Поначалу избывая шок новой утраты потоком стихосложения, Набоков производит затем поворот к новому для него жанру – драме («Смерть» – март, «Дедушка» – июнь, «Полюс» – июль 1923 г.). Происходит это на драматическом, судьбоносном повороте его жизни. Г. Барабтарло (и сам, кажется, не без удивления) наблюдательно заметил: «Со всем своим чрезвычайным, несравненным, напористым воображением Набоков в известном смысле на удивление эмпирический (курсив мой – Э.Г.) писатель».1432 И в самом деле, жизненная драма вызвала к жизни и соответствующий жанр. Растерянность, уязвлённое самолюбие, утрата чувства защищённости любовью и пониманием, к чему с детства привык в своей семье и чего ждал от новой, тревожное ощущение непознанности и непредсказуемости мира и людей – со всем этим надо было как-то разобраться.
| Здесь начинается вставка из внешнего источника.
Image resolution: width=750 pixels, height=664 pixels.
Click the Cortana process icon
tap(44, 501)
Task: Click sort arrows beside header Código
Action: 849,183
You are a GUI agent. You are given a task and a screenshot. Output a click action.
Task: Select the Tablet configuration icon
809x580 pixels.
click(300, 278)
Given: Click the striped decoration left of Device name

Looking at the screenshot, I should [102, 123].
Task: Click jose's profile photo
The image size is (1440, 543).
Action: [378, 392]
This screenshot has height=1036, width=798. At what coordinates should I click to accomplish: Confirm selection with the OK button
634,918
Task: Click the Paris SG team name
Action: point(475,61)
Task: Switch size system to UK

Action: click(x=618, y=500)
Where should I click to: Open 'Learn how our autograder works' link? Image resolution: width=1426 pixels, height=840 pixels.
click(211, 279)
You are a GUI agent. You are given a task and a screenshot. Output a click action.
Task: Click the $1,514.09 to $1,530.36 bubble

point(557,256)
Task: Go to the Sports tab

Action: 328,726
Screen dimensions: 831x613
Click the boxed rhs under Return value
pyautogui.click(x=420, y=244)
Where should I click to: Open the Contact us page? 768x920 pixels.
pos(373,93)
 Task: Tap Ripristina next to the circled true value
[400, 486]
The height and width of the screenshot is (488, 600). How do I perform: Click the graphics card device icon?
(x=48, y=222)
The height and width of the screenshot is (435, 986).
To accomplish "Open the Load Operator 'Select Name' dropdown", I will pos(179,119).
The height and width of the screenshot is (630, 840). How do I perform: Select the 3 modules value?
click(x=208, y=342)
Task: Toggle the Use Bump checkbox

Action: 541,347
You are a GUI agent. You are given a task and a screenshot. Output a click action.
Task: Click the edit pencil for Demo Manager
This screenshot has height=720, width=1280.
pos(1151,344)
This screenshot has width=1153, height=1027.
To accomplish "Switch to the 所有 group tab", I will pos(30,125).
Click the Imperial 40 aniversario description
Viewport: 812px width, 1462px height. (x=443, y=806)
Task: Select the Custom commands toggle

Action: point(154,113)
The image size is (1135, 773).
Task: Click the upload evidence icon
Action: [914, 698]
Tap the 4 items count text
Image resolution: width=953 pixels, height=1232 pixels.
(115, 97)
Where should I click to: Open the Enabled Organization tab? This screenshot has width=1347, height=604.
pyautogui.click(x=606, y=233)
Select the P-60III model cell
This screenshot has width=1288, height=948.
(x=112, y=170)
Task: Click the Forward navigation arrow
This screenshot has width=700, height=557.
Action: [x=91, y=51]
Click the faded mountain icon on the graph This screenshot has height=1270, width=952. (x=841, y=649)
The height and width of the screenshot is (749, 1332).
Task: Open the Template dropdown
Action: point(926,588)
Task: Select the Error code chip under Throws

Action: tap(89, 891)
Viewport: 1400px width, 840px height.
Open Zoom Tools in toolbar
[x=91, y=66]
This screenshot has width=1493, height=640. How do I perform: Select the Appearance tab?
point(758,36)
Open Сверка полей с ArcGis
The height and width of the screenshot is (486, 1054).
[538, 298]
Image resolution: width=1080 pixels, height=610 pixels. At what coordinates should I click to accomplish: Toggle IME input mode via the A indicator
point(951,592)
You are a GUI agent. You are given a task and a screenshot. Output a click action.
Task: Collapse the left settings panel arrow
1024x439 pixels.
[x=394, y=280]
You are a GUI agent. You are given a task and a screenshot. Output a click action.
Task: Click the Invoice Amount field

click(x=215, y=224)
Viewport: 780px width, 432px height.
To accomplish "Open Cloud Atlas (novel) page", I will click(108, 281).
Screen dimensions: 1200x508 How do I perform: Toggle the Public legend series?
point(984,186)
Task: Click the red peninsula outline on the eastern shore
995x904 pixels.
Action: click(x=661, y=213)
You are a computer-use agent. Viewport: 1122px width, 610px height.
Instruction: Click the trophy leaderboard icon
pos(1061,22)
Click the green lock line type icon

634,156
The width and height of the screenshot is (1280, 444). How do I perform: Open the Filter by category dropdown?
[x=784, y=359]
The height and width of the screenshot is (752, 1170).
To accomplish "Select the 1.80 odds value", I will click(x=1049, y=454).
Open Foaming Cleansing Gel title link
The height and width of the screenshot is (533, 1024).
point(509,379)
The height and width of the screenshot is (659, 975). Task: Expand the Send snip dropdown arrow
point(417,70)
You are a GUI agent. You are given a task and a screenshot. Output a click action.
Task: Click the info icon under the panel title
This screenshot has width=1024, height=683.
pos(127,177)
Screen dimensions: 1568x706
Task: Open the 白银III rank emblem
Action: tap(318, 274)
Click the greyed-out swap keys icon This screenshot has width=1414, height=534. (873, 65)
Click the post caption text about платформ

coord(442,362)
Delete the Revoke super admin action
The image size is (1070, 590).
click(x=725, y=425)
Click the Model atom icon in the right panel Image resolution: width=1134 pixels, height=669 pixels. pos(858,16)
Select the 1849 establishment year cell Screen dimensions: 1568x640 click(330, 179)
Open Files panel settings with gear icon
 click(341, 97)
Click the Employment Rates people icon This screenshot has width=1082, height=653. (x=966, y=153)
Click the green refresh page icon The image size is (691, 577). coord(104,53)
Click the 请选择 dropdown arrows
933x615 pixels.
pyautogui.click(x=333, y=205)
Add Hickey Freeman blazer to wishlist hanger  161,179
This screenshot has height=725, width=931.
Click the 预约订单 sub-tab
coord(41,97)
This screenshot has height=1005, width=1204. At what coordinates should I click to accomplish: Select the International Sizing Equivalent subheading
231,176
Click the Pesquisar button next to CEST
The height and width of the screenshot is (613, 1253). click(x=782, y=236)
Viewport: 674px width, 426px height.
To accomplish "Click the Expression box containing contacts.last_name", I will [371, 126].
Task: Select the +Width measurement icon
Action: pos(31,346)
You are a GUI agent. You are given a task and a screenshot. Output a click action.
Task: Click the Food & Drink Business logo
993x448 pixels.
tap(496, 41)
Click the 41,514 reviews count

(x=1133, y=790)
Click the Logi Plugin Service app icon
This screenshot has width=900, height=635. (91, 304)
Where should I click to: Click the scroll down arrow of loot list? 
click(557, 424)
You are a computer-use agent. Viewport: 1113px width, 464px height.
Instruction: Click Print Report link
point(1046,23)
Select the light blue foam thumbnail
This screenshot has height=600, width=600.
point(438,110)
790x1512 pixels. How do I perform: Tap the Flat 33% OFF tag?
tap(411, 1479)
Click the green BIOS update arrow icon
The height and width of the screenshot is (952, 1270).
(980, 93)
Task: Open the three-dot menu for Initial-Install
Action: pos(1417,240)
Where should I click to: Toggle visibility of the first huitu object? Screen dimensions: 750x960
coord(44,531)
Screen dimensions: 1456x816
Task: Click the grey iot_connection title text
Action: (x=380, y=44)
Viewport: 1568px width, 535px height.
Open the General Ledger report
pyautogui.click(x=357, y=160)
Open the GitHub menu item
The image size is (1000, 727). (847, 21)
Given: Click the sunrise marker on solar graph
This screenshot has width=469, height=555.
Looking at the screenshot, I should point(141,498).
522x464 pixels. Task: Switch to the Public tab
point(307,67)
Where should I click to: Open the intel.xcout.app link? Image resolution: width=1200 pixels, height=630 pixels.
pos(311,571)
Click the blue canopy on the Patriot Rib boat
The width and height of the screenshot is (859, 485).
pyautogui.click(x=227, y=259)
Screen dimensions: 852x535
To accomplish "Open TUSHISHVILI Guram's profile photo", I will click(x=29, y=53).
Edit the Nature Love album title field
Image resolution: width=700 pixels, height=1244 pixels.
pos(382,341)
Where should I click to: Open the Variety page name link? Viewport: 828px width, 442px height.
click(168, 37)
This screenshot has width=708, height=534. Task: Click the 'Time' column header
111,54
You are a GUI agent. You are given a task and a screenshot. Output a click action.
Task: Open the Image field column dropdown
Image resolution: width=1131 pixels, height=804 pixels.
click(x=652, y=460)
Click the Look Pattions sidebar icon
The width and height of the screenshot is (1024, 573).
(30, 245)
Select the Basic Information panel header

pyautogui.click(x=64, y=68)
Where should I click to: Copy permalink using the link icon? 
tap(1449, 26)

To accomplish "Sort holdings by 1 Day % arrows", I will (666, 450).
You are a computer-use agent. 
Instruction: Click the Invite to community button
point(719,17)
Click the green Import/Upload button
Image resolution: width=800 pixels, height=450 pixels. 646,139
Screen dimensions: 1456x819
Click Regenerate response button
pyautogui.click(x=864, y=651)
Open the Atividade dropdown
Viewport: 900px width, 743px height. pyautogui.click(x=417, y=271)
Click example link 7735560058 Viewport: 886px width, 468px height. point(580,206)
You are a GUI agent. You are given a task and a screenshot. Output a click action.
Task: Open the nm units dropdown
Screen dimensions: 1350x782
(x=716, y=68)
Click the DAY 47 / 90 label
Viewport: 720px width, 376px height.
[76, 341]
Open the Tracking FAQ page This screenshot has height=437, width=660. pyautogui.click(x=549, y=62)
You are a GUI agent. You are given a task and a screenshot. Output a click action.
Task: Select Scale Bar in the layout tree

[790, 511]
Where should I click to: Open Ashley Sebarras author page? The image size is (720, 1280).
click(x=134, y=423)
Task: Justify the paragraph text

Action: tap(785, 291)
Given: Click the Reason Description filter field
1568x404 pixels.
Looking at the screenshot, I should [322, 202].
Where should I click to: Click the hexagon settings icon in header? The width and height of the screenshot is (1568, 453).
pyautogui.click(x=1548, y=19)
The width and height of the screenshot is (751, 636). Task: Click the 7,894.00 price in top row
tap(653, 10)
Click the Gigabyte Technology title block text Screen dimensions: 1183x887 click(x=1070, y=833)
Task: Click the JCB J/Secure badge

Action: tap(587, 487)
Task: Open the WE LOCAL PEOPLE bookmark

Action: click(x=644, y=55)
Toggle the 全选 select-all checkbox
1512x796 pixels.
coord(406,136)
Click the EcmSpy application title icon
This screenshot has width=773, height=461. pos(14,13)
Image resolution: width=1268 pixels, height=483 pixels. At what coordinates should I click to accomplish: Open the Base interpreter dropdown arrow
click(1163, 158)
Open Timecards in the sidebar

В интервью с Бойдом Вера нашла «превосходной» найденную им тогда идею: наняться сезонным рабочим на лето – подальше от Берлина, на юге Франции.1443 На самом же деле, это было бегство, сродни тем побегам, которые у него случались в детстве, – от всего чужого и чуждого, от проявленного к нему непонимания, от своевольного с ним обращения – куда угодно, пусть в неизведанную, но манящую даль. В конце концов он решил поехать по заведомо благожелательному адресу: на юг Франции, где управляющим в имении работал бывший глава Крымского правительства (агроном по профессии) Соломон Крым, друг покойного отца, любивший стихи его сына.
ВЕРА
Но «дня за два» до отъезда, 8 мая 1923 года, состоялась его встреча с таинственной незнакомкой. Именно так, «дня за два» – не точнее – дважды определяется Бойдом датировка этой знаменательной встречи: в первом томе его биографии Набокова и в предисловии к «Письмам к Вере».1451 Если это так, то для Веры 8 мая могло обернуться последним шансом познакомиться со своим будущим мужем. При всей своей дискретности, он был, по-видимому, в таком состоянии, что всем вокруг твердил – он «никогда не простит» (Зивертам – и не простил!), уедет далеко и надолго, может быть, навсегда, – и это выглядело вполне правдоподобно, поскольку из Берлина, жизнь в котором стремительно дорожала, уже наблюдался заметный отток эмигрантов.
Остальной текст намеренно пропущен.